In your config (~/.openclaw/openclaw.json)
Set agents.defaults.model.primary to any provider/model ref. Add fallbacks so OpenClaw automatically retries on rate limits or outages:
{
"agents": {
"defaults": {
"model": {
"primary": "anthropic/claude-sonnet-4-5-20250929",
"fallbacks": [
"openai/gpt-4.1",
"google/gemini-2.5-pro"
]
}
}
}
}From the CLI
# Set default model
openclaw models set anthropic/claude-sonnet-4-5-20250929
# List all available models
openclaw models list --all
# Add a fallback
openclaw models fallbacks add openai/gpt-4.1
# Check current config
openclaw models statusMid-conversation
Use the /model command in any OpenClaw chat — Telegram, web, wherever:
/model # opens picker
/model opus # switch to Opus
/model openai/gpt-4.1 # switch to GPT-4.1
/model ollama/llama3.3:70b # switch to local modelQuick Reference
| Model | Best For | Cost (in/out) | OpenClaw Verdict |
|---|---|---|---|
| Claude Sonnet 4.5 | Default for everything | $3 / $15 | Start here |
| Claude Opus 4.5 | Complex research & strategy | $15 / $75 | Worth it for high-value tasks |
| GPT-4.1 | General tasks, drafts | $2 / $8 | Solid budget option |
| GPT-4.1 mini | High-volume simple work | $0.40 / $1.60 | Cheap and fast |
| Gemini 2.5 Pro | Long documents, analysis | $1.25 / $10 | Best context window |
| Llama 3.3 70B | Privacy-sensitive tasks | ~$0.10 / $0.50 | Your data stays home |
The Bottom Line
There’s no single best model. There’s the right model for what you’re doing.

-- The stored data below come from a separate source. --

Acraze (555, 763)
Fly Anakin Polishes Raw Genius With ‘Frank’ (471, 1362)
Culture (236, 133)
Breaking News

- +Cheap: GPT-4.1 mini or open-source via OpenRouter
- +Capable: Claude Opus 4.5 or Gemini 2.5 Pro
- +Private: Llama 3.3 70B self-hosted with Ollama
- +Best overall: Claude Sonnet 4.5
On founders.sh, we default to Claude Sonnet 4.5. It handles most tasks well and won’t run up a scary bill. OpenClaw’s fallback system means if Anthropic has a bad day, your agents automatically switch to the next best option without you noticing.
The model landscape changes fast. Six months ago, the answer was different. Six months from now, it will be again. We test continuously and update our defaults when something meaningfully better comes along. Adjust from there based on what you actually need.